Legislation that would provide protections from surprise medical balance bills to Pennsylvania consumers sponsored by Rep. Tina Pickett (Bradford/Sullivan/Susquehanna) was unanimously reported out of the House Insurance Committee, which Pickett chairs, on Tuesday. House Bill 1862 will next be considered by the full House.
Surprise balance billing happens when an individual gets medical care from a provider he or she believes is in their health insurance plan’s network, but in reality those services came from an out-of-network provider. It can also occur following an accident, when a patient has little or no control over where they are taken to receive care and are often taken to an out-of-network emergency room.

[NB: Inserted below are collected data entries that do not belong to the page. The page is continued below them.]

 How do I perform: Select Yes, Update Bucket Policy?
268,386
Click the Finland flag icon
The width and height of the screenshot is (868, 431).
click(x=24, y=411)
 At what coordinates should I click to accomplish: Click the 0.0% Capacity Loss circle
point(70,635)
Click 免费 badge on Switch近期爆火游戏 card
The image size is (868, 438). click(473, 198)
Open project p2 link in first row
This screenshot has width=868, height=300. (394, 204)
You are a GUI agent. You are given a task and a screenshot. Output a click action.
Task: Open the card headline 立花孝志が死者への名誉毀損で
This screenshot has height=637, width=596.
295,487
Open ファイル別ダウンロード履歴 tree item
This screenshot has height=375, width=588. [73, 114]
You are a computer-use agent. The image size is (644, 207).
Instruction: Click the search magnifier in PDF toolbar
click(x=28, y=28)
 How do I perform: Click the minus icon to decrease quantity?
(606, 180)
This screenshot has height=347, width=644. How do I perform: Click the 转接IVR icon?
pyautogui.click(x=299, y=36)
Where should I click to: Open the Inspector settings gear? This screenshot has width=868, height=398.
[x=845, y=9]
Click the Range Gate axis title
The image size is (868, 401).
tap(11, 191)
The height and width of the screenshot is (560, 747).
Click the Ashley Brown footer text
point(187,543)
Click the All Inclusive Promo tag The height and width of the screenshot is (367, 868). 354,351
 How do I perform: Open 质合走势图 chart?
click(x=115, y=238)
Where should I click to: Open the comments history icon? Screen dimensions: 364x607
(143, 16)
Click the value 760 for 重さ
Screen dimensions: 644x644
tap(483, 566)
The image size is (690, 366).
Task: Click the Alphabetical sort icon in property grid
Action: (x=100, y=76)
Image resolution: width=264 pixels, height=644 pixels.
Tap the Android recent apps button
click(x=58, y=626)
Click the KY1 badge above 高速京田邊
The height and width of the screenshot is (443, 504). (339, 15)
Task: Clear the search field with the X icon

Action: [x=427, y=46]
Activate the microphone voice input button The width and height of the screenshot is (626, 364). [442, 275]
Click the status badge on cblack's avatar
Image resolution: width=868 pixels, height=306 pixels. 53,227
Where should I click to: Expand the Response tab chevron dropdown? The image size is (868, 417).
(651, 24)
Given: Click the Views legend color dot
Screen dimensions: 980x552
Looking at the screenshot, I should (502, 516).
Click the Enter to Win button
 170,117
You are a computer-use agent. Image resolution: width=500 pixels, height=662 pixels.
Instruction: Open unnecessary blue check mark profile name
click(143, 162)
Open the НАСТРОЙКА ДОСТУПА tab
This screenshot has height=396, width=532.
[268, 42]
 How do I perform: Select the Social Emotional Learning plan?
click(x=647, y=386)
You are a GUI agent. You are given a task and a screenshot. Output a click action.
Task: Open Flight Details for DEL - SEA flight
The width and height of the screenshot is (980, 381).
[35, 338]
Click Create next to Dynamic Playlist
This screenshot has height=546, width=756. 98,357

“We’ve heard of a number of such cases around the state, including a patient who was billed over $2,000 for blood tests that were taken at an in-network hospital by an in-network doctor but sent for analysis at an out-of-network lab,” said Pickett. “In another case, a patient had surgery at an in-network hospital performed by an in-network surgeon but was billed $1,300 for services provided by an out-of-network anesthesiologist. You can imagine their shock when those bills arrived in the mail.”
Pickett’s legislation, also known as the “Surprise Balance Bill Protection Act,” would take consumers out of the middle of the reimbursement process and protect them from surprise balance bills.
Specifically, House Bill 1862 would:
Ensure that consumers are only responsible for their in-network cost-sharing obligations.
Instruct providers to bill insurers directly, while also allowing consumers to trigger protections if they do receive a balance bill.
Instruct insurers to negotiate with providers to determine fair payment for the services that consumers receive.